* **Exercise details**: All the data should be transcribed exactly, with every line kept.

Collected data entries
★ ★ ★ ★

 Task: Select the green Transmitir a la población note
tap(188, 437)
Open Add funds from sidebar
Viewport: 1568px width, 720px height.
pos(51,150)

★ ★ ★ ★

* **Response**:
 Task: Select the green Transmitir a la población note
tap(188, 437)
Open Add funds from sidebar
Viewport: 1568px width, 720px height.
pos(51,150)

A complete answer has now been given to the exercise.